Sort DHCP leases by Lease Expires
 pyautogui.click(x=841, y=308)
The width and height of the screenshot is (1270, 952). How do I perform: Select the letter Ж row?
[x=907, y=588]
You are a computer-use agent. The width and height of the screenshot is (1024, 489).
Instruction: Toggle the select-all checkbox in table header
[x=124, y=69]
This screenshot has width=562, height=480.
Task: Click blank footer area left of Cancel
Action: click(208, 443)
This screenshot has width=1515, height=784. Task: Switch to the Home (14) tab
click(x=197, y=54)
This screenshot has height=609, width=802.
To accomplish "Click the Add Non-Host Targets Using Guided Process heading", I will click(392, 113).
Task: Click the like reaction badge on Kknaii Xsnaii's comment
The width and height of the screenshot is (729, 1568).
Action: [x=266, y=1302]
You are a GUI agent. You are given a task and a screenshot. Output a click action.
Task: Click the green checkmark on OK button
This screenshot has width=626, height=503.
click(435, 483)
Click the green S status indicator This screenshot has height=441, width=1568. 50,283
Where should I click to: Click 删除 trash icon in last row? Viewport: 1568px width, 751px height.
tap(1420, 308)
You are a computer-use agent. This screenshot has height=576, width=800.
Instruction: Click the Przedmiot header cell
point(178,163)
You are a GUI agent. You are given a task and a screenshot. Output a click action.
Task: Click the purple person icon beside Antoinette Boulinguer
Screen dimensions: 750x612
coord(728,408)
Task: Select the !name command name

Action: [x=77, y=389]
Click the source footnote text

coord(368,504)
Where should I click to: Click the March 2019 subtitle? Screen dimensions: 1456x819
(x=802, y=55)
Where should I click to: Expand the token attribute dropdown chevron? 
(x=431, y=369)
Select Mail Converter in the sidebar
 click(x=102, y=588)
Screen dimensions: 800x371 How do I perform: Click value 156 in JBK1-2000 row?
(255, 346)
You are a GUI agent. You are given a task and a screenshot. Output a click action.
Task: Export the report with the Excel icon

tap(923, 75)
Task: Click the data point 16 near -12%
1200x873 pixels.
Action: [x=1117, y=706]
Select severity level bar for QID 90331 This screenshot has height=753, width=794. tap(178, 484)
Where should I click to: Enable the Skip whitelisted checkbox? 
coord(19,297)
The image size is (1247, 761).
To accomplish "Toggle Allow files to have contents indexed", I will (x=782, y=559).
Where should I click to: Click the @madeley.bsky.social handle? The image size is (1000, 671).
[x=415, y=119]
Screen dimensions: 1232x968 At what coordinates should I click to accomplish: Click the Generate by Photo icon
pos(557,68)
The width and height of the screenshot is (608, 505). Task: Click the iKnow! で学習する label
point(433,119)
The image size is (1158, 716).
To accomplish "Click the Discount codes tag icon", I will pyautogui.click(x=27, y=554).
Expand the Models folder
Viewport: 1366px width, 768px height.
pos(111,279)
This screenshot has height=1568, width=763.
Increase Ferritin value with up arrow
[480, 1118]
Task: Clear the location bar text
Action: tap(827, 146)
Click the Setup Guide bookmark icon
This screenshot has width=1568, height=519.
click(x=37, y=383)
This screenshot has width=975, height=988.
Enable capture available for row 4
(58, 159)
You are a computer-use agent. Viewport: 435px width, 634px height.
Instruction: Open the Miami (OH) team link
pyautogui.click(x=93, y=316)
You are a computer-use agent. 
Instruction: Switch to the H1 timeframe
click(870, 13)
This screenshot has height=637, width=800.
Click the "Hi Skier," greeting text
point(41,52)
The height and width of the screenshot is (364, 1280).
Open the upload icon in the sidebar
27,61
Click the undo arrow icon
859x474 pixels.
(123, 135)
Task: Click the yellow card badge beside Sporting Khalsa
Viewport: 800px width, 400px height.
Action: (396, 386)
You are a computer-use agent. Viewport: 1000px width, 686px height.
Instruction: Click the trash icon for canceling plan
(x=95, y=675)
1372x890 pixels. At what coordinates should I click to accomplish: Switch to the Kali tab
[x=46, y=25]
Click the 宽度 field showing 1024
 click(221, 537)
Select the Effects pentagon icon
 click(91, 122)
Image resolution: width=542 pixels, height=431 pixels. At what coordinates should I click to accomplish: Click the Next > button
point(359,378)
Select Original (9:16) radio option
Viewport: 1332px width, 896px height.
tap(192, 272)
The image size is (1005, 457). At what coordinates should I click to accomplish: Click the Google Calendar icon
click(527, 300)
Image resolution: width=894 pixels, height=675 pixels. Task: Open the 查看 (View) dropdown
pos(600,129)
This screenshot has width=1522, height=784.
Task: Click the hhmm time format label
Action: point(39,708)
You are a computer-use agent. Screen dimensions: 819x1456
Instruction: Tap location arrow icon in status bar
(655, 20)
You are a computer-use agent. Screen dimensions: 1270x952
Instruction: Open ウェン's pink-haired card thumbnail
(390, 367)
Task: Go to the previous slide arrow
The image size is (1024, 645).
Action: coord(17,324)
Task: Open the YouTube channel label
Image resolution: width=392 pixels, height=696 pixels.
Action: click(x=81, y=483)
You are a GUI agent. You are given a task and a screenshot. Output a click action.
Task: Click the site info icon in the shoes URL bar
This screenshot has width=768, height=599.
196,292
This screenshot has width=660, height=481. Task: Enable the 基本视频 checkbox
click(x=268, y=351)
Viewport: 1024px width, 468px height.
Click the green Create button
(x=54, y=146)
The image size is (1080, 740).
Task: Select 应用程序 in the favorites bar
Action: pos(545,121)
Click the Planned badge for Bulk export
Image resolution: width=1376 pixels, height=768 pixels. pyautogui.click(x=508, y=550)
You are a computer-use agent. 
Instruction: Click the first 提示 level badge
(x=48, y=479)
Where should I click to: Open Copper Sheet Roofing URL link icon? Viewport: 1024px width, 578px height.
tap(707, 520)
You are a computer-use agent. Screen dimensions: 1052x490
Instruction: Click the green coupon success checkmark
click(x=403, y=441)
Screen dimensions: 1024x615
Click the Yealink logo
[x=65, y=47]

+++++

Requirement >>
Repeat all of the entries exactly.

Expected output >>
Sort DHCP leases by Lease Expires
 pyautogui.click(x=841, y=308)
The width and height of the screenshot is (1270, 952). How do I perform: Select the letter Ж row?
[x=907, y=588]
You are a computer-use agent. The width and height of the screenshot is (1024, 489).
Instruction: Toggle the select-all checkbox in table header
[x=124, y=69]
This screenshot has width=562, height=480.
Task: Click blank footer area left of Cancel
Action: click(208, 443)
This screenshot has width=1515, height=784. Task: Switch to the Home (14) tab
click(x=197, y=54)
This screenshot has height=609, width=802.
To accomplish "Click the Add Non-Host Targets Using Guided Process heading", I will click(392, 113).
Task: Click the like reaction badge on Kknaii Xsnaii's comment
The width and height of the screenshot is (729, 1568).
Action: [x=266, y=1302]
You are a GUI agent. You are given a task and a screenshot. Output a click action.
Task: Click the green checkmark on OK button
This screenshot has width=626, height=503.
click(435, 483)
Click the green S status indicator This screenshot has height=441, width=1568. 50,283
Where should I click to: Click 删除 trash icon in last row? Viewport: 1568px width, 751px height.
tap(1420, 308)
You are a computer-use agent. This screenshot has height=576, width=800.
Instruction: Click the Przedmiot header cell
point(178,163)
You are a GUI agent. You are given a task and a screenshot. Output a click action.
Task: Click the purple person icon beside Antoinette Boulinguer
Screen dimensions: 750x612
coord(728,408)
Task: Select the !name command name

Action: [x=77, y=389]
Click the source footnote text

coord(368,504)
Where should I click to: Click the March 2019 subtitle? Screen dimensions: 1456x819
(x=802, y=55)
Where should I click to: Expand the token attribute dropdown chevron? 
(x=431, y=369)
Select Mail Converter in the sidebar
 click(x=102, y=588)
Screen dimensions: 800x371 How do I perform: Click value 156 in JBK1-2000 row?
(255, 346)
You are a GUI agent. You are given a task and a screenshot. Output a click action.
Task: Export the report with the Excel icon

tap(923, 75)
Task: Click the data point 16 near -12%
1200x873 pixels.
Action: [x=1117, y=706]
Select severity level bar for QID 90331 This screenshot has height=753, width=794. tap(178, 484)
Where should I click to: Enable the Skip whitelisted checkbox? 
coord(19,297)
The image size is (1247, 761).
To accomplish "Toggle Allow files to have contents indexed", I will (x=782, y=559).
Where should I click to: Click the @madeley.bsky.social handle? The image size is (1000, 671).
[x=415, y=119]
Screen dimensions: 1232x968 At what coordinates should I click to accomplish: Click the Generate by Photo icon
pos(557,68)
The width and height of the screenshot is (608, 505). Task: Click the iKnow! で学習する label
point(433,119)
The image size is (1158, 716).
To accomplish "Click the Discount codes tag icon", I will pyautogui.click(x=27, y=554).
Expand the Models folder
Viewport: 1366px width, 768px height.
pos(111,279)
This screenshot has height=1568, width=763.
Increase Ferritin value with up arrow
[480, 1118]
Task: Clear the location bar text
Action: tap(827, 146)
Click the Setup Guide bookmark icon
This screenshot has width=1568, height=519.
click(x=37, y=383)
This screenshot has width=975, height=988.
Enable capture available for row 4
(58, 159)
You are a computer-use agent. Viewport: 435px width, 634px height.
Instruction: Open the Miami (OH) team link
pyautogui.click(x=93, y=316)
You are a computer-use agent. 
Instruction: Switch to the H1 timeframe
click(870, 13)
This screenshot has height=637, width=800.
Click the "Hi Skier," greeting text
point(41,52)
The height and width of the screenshot is (364, 1280).
Open the upload icon in the sidebar
27,61
Click the undo arrow icon
859x474 pixels.
(123, 135)
Task: Click the yellow card badge beside Sporting Khalsa
Viewport: 800px width, 400px height.
Action: (396, 386)
You are a computer-use agent. Viewport: 1000px width, 686px height.
Instruction: Click the trash icon for canceling plan
(x=95, y=675)
1372x890 pixels. At what coordinates should I click to accomplish: Switch to the Kali tab
[x=46, y=25]
Click the 宽度 field showing 1024
 click(221, 537)
Select the Effects pentagon icon
 click(91, 122)
Image resolution: width=542 pixels, height=431 pixels. At what coordinates should I click to accomplish: Click the Next > button
point(359,378)
Select Original (9:16) radio option
Viewport: 1332px width, 896px height.
tap(192, 272)
The image size is (1005, 457). At what coordinates should I click to accomplish: Click the Google Calendar icon
click(527, 300)
Image resolution: width=894 pixels, height=675 pixels. Task: Open the 查看 (View) dropdown
pos(600,129)
This screenshot has width=1522, height=784.
Task: Click the hhmm time format label
Action: point(39,708)
You are a computer-use agent. Screen dimensions: 819x1456
Instruction: Tap location arrow icon in status bar
(655, 20)
You are a computer-use agent. Screen dimensions: 1270x952
Instruction: Open ウェン's pink-haired card thumbnail
(390, 367)
Task: Go to the previous slide arrow
The image size is (1024, 645).
Action: coord(17,324)
Task: Open the YouTube channel label
Image resolution: width=392 pixels, height=696 pixels.
Action: click(x=81, y=483)
You are a GUI agent. You are given a task and a screenshot. Output a click action.
Task: Click the site info icon in the shoes URL bar
This screenshot has width=768, height=599.
196,292
This screenshot has width=660, height=481. Task: Enable the 基本视频 checkbox
click(x=268, y=351)
Viewport: 1024px width, 468px height.
Click the green Create button
(x=54, y=146)
The image size is (1080, 740).
Task: Select 应用程序 in the favorites bar
Action: pos(545,121)
Click the Planned badge for Bulk export
Image resolution: width=1376 pixels, height=768 pixels. pyautogui.click(x=508, y=550)
You are a computer-use agent. 
Instruction: Click the first 提示 level badge
(x=48, y=479)
Where should I click to: Open Copper Sheet Roofing URL link icon? Viewport: 1024px width, 578px height.
tap(707, 520)
You are a computer-use agent. Screen dimensions: 1052x490
Instruction: Click the green coupon success checkmark
click(x=403, y=441)
Screen dimensions: 1024x615
Click the Yealink logo
[x=65, y=47]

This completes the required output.